:: Text under study ::
While the Yale Law School is lifting its nondiscrimination policy to permit the military to participate in this fall’s on-campus interview program, administrators said it was a temporary measure intended to prevent the loss of federal funding until a better solution can be found.

Administrators at many of the nation’s other law schools may soon face the same choice — allow military recruiting or suffer the loss of federal entitlement dollars.

Yale’s decision last week to allow military recruiters to participate the Law School’s fall interview program generated nationwide attention and controversy on campus, including a protest Friday.

The Law School has traditionally required recruiters to sign a nondiscrimination agreement before allowing them to attend its interview programs. In the past, the military has not been allowed to attend the recruitment fair, but Law School officials did provide the recruiters with contact information for interested students.

Last spring, Yale officials were notified that their refusal to admit JAG recruiters to the interview program violated the 1996 Solomon Amendment. The amendment requires universities to allow military recruitment on campus or face losing federal funds. Law School Dean Anthony Kronman said University leaders received an extension to comply with the amendment and allow recruiters but had not reached a settlement by last week. Yale President Richard Levin said that University leaders decided to suspend the nondiscrimination policy and let recruiters come to the fair in order to avoid jeopardizing Yale’s federal funding.

Yale received $350 million in federal funding last year, the majority of which supports research in the School of Medicine.

:: Work order 1 ::
According to the article, how much federal funding did Yale receive last year?
:: Work order 2 ::
Change "recruitment fair" to "job fair" in the article between "Administrators at many" and "for interested students.", inclusive, and give that passage.
:: Work order 3 ::
Say whether each statement agrees with the article, answering yes or no and quoting the words that decide it: (a) The Solomon Amendment dates from 1996. (b) Most of Yale's federal funding supports research in the Law School. (c) In the past, Law School officials gave military recruiters contact information for interested students.

:: Data section ::
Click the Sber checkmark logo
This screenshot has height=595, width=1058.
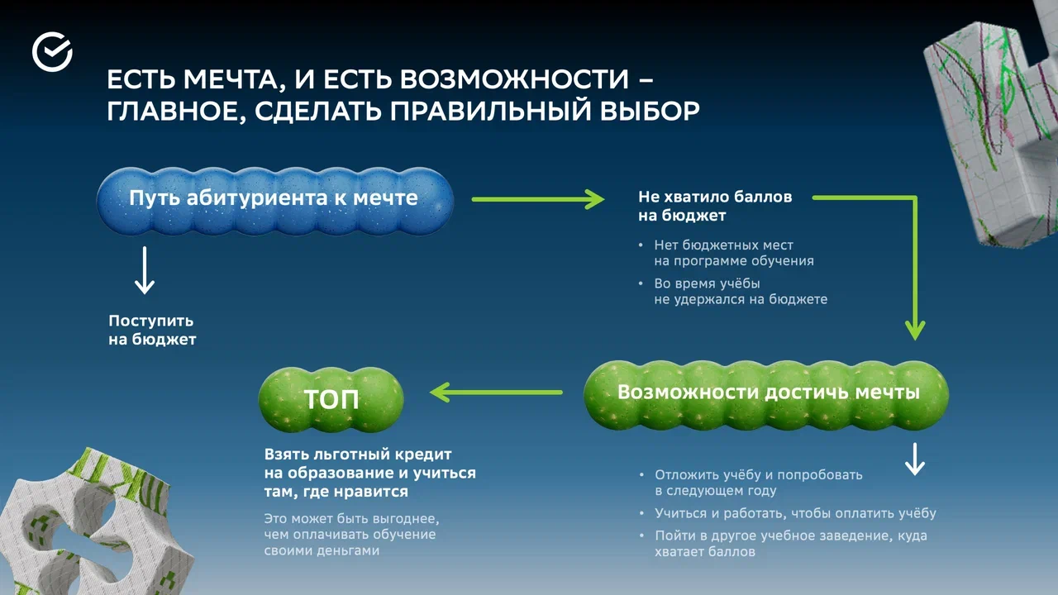[x=52, y=52]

:: Answer 1 ::
$350 million

:: Answer 2 ::
Administrators at many of the nation’s other law schools may soon face the same choice — allow military recruiting or suffer the loss of federal entitlement dollars.

Yale’s decision last week to allow military recruiters to participate the Law School’s fall interview program generated nationwide attention and controversy on campus, including a protest Friday.

The Law School has traditionally required recruiters to sign a nondiscrimination agreement before allowing them to attend its interview programs. In the past, the military has not been allowed to attend the job fair, but Law School officials did provide the recruiters with contact information for interested students.

:: Answer 3 ::
(a) Yes: "violated the 1996 Solomon Amendment."
(b) No: "the majority of which supports research in the School of Medicine."
(c) Yes: "Law School officials did provide the recruiters with contact information for interested students."